Asia recovers, Caribbean struggles
Dennis Morrison, Contributor
Any doubt that the economic pendulum has swung in favour of countries in the Asian region must now be fast diminishing in the face of the rapid recovery of economies in that part of the world from the global recession. By contrast, Caribbean countries that were earlier regarded as the most dynamic, middle-income developing economies are still experiencing the delayed impact of the global recession. And according to regional central banks, most of these countries are likely to continue to feel the effects of the recession for the rest of this year and into 2011.
A major obstacle to the return of significant growth in the Caribbean is, of course, the lacklustre pace of recovery of the region's major trading partners. They are also constrained by small domestic markets, unlike Latin American countries whose recovery from a decline of 2.5 per cent in 2009 to growth of 2.9 per cent in 2010 is being propelled by domestic demand. Caribbean economies that were fiscally stronger and therefore able to apply stimulus measures will, however, rebound faster.
Trinidad and Tobago, the star performer of the Caribbean in the last decade, is set to lead the regional recovery process. First, it entered the crisis with a strong fiscal surplus that allowed it to implement stimulative programmes in infrastructure and housing. Second, its economy, which is dominated by the energy sector, is also being assisted by rebounding energy prices that exceed the forecast of a year ago. Thus, GDP growth is projected at two per cent for 2010, after an estimated decline of three per cent in 2009, with the higher energy prices contributing to increased foreign-exchange earnings and stronger fiscal performance.
In addition to the stimulus programmes, the central bank of Trinidad and Tobago is projecting that declining bank-lending rates and inflation should spur private-sector activity during the course of this year. It expects that construction and other projects, which had been delayed because of the downturn in the Trinidadian economy, will get under way this year. The country's solid foreign reserves, which stand at over US$8 billion, provide a solid foundation to support accelerated economic growth.
Barbados, another of the region's better-performing economies, has been more badly affected, as output declined by 6.4 per cent in the first nine months of 2009. Most sectors performed poorly, and unemployment climbed to over 10 per cent. The tourism sector, which began to weaken from mid-2008 experienced a sharp fall in 2009, with stopover arrivals dropping by 8.7 per cent last year. The economic problems in the United Kingdom, the country's strongest tourist market, played a big role in the contraction of the sector.

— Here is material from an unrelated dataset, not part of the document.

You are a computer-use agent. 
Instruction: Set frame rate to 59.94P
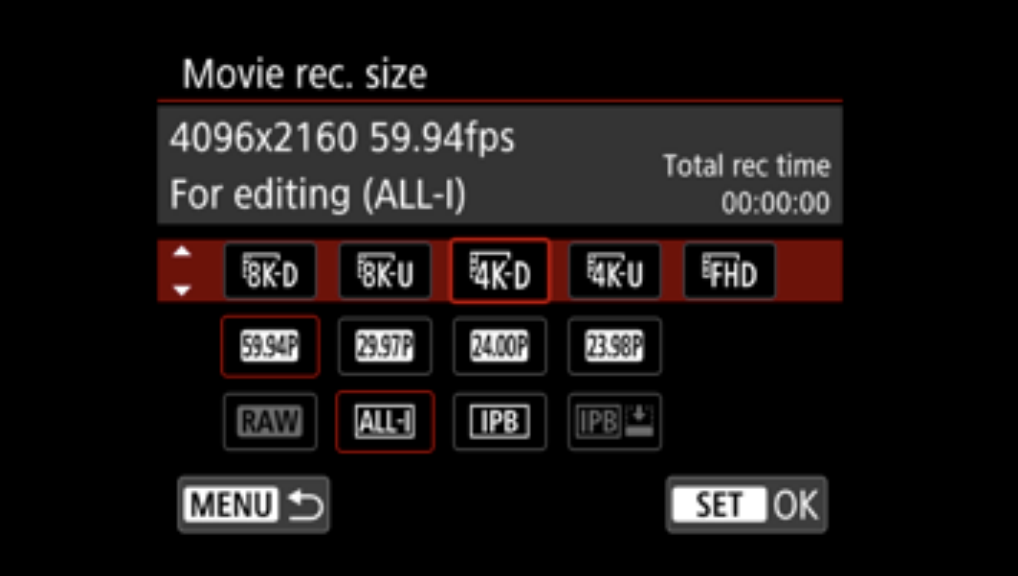coord(270,347)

The international business and financial-services sector, an important part of Barbados' economic expansion in the last decade, also witnessed a fall-off in activity related to the global financial upheaval. The construction sector witnessed the steepest decline, falling by 21.7 per cent, and this after a 5.8 per cent drop in the previous year. The fallout in this sector was directly linked to the downturn in remittances and reflected postponement of tourist real-estate development and other commercial projects. Though stimulus measures have been adopted by Barbados, the recovery of the economy is overwhelmingly dependent on external markets and demand, and so the recovery will be halting.
In the case of Jamaica, one of the four economic drivers, tourism, is slated for increased growth after showing resilience last year. The economic stabilisation in the United States (US), its main market, will help to strengthen performance in 2010, while the Canadian market is likely to remain buoyant. New resorts offering competitively priced products give Jamaica a distinct advantage among Caribbean destinations. The recently announced US travel advisory in relation to Mexico, an unfortunate development, may, however, divert tourist traffic to Jamaica.
The outlook for the other three pillars is less sanguine. Foreign-direct investment, which has boosted construction activity and demand for local services in recent years, is depressed and unlikely to show any significant movement this year. Several tourism projects have been put on hold, but some activity could be resumed before the end of the year. Remittances have shown some slight positive movement in the last three months, but given the state of the US economy are unlikely to rebound in the short term.
Global conditions in the mining sector are showing encouraging signs, but the local bauxite industry, the worst affected by the recession, is operating at the lowest output level since the mid-1980s. Both alumina and aluminium prices have climbed steeply since mid-2009, with consumption of aluminium recovering in most markets and moreso in China. Consequently, some of the plant capacity that was closed at the height of last year's crisis is reopening on a controlled basis, since inventories still remain high.
One company, UC Rusal, is reportedly planning to reopen one of its Windalco plants later this year, while Noranda Bauxite [formerly Kaiser] is resuming full production at its Discovery Bay operations. The contribution of the industry to investment activity and production is likely to be modest in the immediate period but has the potential for a robust recovery in the medium term.
Across the Caribbean, there has been a welcome significant reduction in the deficit on trade in goods and services. Since it is due to lower oil prices and declining economic activity, countries cannot regard it as a sustainable, positive shift in their economic competitiveness.